Update the listing below by replacing every occurrence of "GUI agent" with "desktop agent". Keep everything else unchanged.

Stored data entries
........

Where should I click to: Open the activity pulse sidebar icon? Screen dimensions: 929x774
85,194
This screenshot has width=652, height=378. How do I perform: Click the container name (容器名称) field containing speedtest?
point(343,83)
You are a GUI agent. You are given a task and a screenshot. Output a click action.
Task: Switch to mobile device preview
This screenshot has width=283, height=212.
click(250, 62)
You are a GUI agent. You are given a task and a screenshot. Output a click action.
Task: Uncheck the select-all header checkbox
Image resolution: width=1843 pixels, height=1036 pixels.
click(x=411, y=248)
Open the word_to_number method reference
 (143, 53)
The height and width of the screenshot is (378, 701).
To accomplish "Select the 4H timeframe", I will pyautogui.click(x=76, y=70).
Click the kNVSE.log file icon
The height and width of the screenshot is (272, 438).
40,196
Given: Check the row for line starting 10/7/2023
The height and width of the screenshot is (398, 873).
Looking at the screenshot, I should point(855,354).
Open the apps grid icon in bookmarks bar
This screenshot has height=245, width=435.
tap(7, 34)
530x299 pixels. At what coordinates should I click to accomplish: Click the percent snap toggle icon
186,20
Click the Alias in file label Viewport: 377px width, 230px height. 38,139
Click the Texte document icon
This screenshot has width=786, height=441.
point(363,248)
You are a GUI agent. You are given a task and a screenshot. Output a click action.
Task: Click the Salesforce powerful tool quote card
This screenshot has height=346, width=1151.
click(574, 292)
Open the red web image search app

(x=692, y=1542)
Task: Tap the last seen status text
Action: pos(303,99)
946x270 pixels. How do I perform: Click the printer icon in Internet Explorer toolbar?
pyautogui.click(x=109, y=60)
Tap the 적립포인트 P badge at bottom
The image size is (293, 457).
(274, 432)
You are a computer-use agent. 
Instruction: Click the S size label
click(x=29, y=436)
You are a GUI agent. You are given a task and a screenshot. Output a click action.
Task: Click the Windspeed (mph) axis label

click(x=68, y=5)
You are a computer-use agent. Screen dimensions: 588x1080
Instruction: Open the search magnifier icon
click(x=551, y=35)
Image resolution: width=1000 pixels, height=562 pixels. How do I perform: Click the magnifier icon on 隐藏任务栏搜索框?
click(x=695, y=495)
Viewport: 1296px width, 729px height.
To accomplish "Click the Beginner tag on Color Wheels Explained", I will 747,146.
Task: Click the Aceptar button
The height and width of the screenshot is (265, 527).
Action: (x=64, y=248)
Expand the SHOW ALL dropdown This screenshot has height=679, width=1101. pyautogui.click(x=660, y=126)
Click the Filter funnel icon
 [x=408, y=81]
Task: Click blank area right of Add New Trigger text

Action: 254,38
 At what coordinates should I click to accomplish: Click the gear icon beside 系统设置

........

RESULT FOR THIS EXERCISE:
Where should I click to: Open the activity pulse sidebar icon? Screen dimensions: 929x774
85,194
This screenshot has width=652, height=378. How do I perform: Click the container name (容器名称) field containing speedtest?
point(343,83)
You are a desktop agent. You are given a task and a screenshot. Output a click action.
Task: Switch to mobile device preview
This screenshot has width=283, height=212.
click(250, 62)
You are a desktop agent. You are given a task and a screenshot. Output a click action.
Task: Uncheck the select-all header checkbox
Image resolution: width=1843 pixels, height=1036 pixels.
click(x=411, y=248)
Open the word_to_number method reference
 (143, 53)
The height and width of the screenshot is (378, 701).
To accomplish "Select the 4H timeframe", I will pyautogui.click(x=76, y=70).
Click the kNVSE.log file icon
The height and width of the screenshot is (272, 438).
40,196
Given: Check the row for line starting 10/7/2023
The height and width of the screenshot is (398, 873).
Looking at the screenshot, I should point(855,354).
Open the apps grid icon in bookmarks bar
This screenshot has height=245, width=435.
tap(7, 34)
530x299 pixels. At what coordinates should I click to accomplish: Click the percent snap toggle icon
186,20
Click the Alias in file label Viewport: 377px width, 230px height. 38,139
Click the Texte document icon
This screenshot has width=786, height=441.
point(363,248)
You are a desktop agent. You are given a task and a screenshot. Output a click action.
Task: Click the Salesforce powerful tool quote card
This screenshot has height=346, width=1151.
click(574, 292)
Open the red web image search app

(x=692, y=1542)
Task: Tap the last seen status text
Action: pos(303,99)
946x270 pixels. How do I perform: Click the printer icon in Internet Explorer toolbar?
pyautogui.click(x=109, y=60)
Tap the 적립포인트 P badge at bottom
The image size is (293, 457).
(274, 432)
You are a computer-use agent. 
Instruction: Click the S size label
click(x=29, y=436)
You are a desktop agent. You are given a task and a screenshot. Output a click action.
Task: Click the Windspeed (mph) axis label

click(x=68, y=5)
You are a computer-use agent. Screen dimensions: 588x1080
Instruction: Open the search magnifier icon
click(x=551, y=35)
Image resolution: width=1000 pixels, height=562 pixels. How do I perform: Click the magnifier icon on 隐藏任务栏搜索框?
click(x=695, y=495)
Viewport: 1296px width, 729px height.
To accomplish "Click the Beginner tag on Color Wheels Explained", I will 747,146.
Task: Click the Aceptar button
The height and width of the screenshot is (265, 527).
Action: (x=64, y=248)
Expand the SHOW ALL dropdown This screenshot has height=679, width=1101. pyautogui.click(x=660, y=126)
Click the Filter funnel icon
 [x=408, y=81]
Task: Click blank area right of Add New Trigger text

Action: 254,38
 At what coordinates should I click to accomplish: Click the gear icon beside 系统设置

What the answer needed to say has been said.